Army working to put cyber warriors on the front lines

A pilot program embeds cyber teams into a brigade's companies, conducting defensive and offensive operations while on the move.

The Army’s efforts to incorporate cyber operations are continuing to get down to the ground level, as a recent exercise in California showed.

As part of a pilot program called Cyber Support to Corps and Below, cyber teams were embedded with the 1st Infantry Division's 1st Armored Brigade Combat Team conducted defensive reconnaissance of an adversary’s cyber operations while also showing the ability to conduct offensive operations, electronic warfare and information operations as the brigade was on the move, according to an Army release. In the process, the brigade became the fifth so far to integrate cyber into its activities.

The cyber team in the pilot, which goes by the acronym CSCB, was able to collect information on cyber activities and feed it to an analytical cell, where that information can be used to identify actionable intelligence, the Army said.

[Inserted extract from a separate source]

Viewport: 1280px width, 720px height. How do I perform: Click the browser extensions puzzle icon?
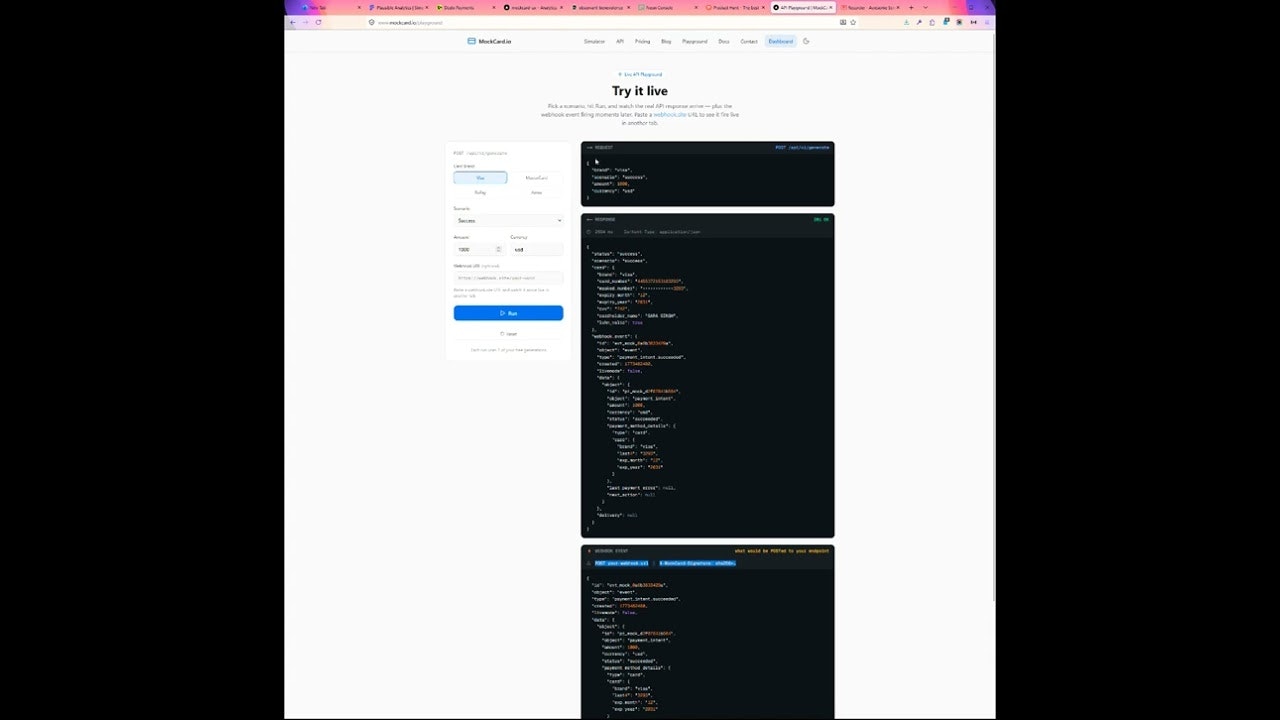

The two-week exercise took place at the National Training Center at Fort Irwin, Calif., where the Army has a number of mock cities and villages where, in addition to more conventional maneuvers, cyber teams can practice disrupting an enemy’s networks while also protecting their own.

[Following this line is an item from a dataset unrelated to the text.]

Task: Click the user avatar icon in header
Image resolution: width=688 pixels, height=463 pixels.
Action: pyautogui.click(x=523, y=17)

"We definitely rely upon these defenders to harden our networks," said Capt. Robert Busby, defensive cyber operations planner.

During the course of the exercise, cyber team, which had spent 180 days preparing for the event, worked with 24 of the 25 companies that make up the 1st Armored Brigade Combat Team, not just engaging in cyber operations but also with communicating with other troops. The event’s organizers noted that it’s important that cyber teams avoid too much tech-speak and be able to talk to other troops in an operational language they understand.

Making cyber operations and electronic warfare a seamless part of military operation has been a main focus of the Army and other military services for several years, as they prepare to combat asymmetric threats from adversaries with easy, fairly cheap access to that kind of technology. Last year, an Army brigade commander said that cyber attacks to the network were the biggest threat on the battlefield.

Other recent exercises within the Army have included Cyber Quest, which focused on using new cyber and EW tools for situational awareness, and Cyber Blitz in the spring. Other exercises also have sought to apply cyber operations to the battlefield.

One goals of the CSCB pilot is determining the proper size and mix of skills for a cyber team, depending on the mission, something the Army said it expects to have a better idea of by the time it gets to its next NTC exercise.